Ma torniamo alla tragedia dei giuliano-dalmati; sulle
foibe e sull’esodo le definizioni coniate giustamente si sprecano: “oblio
coatto”, “verità nascosta”, “verità sottaciuta”, “congiura del silenzio”,
“memoria negata”, “rimozione storica”, “storia rimossa”, ecc.; il filo
conduttore rimane comunque lo stesso, e cioè un escursus storico che si può articolare in tre stagioni
storico-politiche fondamentali: il sipario della guerra fredda; il crollo del
sistema bipolare e il disfacimento della Jugoslavia; la redenzione della memoria.

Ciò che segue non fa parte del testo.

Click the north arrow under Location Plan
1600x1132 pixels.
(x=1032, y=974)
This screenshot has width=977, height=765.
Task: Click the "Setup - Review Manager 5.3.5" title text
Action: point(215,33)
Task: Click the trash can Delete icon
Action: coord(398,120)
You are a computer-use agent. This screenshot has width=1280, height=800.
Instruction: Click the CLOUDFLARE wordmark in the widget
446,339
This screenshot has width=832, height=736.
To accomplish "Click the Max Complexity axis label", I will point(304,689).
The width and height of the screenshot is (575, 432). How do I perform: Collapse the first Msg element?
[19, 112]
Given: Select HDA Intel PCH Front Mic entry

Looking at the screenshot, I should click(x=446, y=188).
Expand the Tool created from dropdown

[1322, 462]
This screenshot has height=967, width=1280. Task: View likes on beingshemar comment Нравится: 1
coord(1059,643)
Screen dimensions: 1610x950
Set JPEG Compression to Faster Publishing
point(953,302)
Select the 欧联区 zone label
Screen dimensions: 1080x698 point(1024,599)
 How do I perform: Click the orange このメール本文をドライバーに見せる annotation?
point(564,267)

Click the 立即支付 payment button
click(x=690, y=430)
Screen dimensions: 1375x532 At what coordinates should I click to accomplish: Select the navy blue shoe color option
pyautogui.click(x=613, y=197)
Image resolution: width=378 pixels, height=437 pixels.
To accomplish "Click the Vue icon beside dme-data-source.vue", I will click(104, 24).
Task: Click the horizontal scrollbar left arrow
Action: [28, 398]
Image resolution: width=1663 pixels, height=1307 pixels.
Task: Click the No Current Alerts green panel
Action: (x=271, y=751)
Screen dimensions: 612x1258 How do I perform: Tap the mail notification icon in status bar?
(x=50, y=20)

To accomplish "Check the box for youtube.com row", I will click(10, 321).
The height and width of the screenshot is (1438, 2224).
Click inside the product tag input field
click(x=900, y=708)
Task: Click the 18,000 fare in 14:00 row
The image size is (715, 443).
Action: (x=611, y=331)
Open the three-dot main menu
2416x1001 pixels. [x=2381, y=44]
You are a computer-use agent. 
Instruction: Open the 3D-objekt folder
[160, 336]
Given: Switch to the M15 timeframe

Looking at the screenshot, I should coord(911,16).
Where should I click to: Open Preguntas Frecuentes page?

Nel primo sono intervenuti molteplici fattori che
hanno inciso in maniera preponderante sulla volontà di accantonare una verità
scomoda, imbarazzante e destabilizzante per la politica estera italiana e per gli
equilibri geo-politici dell’Europa centro-orientale. Innanzitutto è bene
precisare che l’Italia pagò pesantemente la sconfitta nella II guerra mondiale;
la moneta con cui a Parigi dovette estinguere il proprio “debito” fu quella dei
territori ceduti alla Jugoslavia nell’area giuliano-dalmata, territori dove la
presenza italiana era un dato storico prima ancora che un dato di fatto, e le
conseguenze del trattato di pace furono disastrose per gli italiani ivi
residenti. Successivamente, nel nuovo contesto della “cortina di ferro”, la
Jugoslavia non allineata di Tito diventava paradossalmente per lo stato
italiano un importantissimo sbarramento, nell’ottica della non poco
preoccupante minaccia sovietica. L’Italia era uscita stravolta dal conflitto:
indebolita militarmente e ridimensionata sotto l’aspetto politico-diplomatico
in Europa, non poteva fare altro che avviare una proficuo rapporto di
“amicizia” col vicinato balcanico. La Jugoslavia si rivelò inoltre un ottimo
partner economico, in grado di offrire condizioni vantaggiose alla politica
estera italiana, impegnata a riconquistarsi un ruolo da protagonista nel
panorama europeo post-bellico. Certo la vertenza confinaria italo-slava per la
Zona B si trascinò fino alla fine degli anni Settanta, ma la sua risonanza su
scala nazionale passò in secondo piano con i governi Moro e Andreotti,
depositari di Osimo (nov. 1975) e della sua ratifica (apr. 1977). L’argomento
delle foibe e dell’esodo venne messo da parte (ingiustamente [N.d.A.]) anche
nelle logiche della politica interna italiana, considerato appunto
destabilizzante per l’orientamento politico del paese, il cui baricentro
oscillava tra democristiani, socialisti, socialdemocratici, liberali e
repubblicani, con il PCI a fare da fanalino di coda. L’assetto era dunque
proteso a sinistra, e certe verità avrebbero precluso a talune forze politiche
(alias partiti [N.d.A.]) la loro
legittimazione e la loro coerenza tanto in parlamento quanto al governo.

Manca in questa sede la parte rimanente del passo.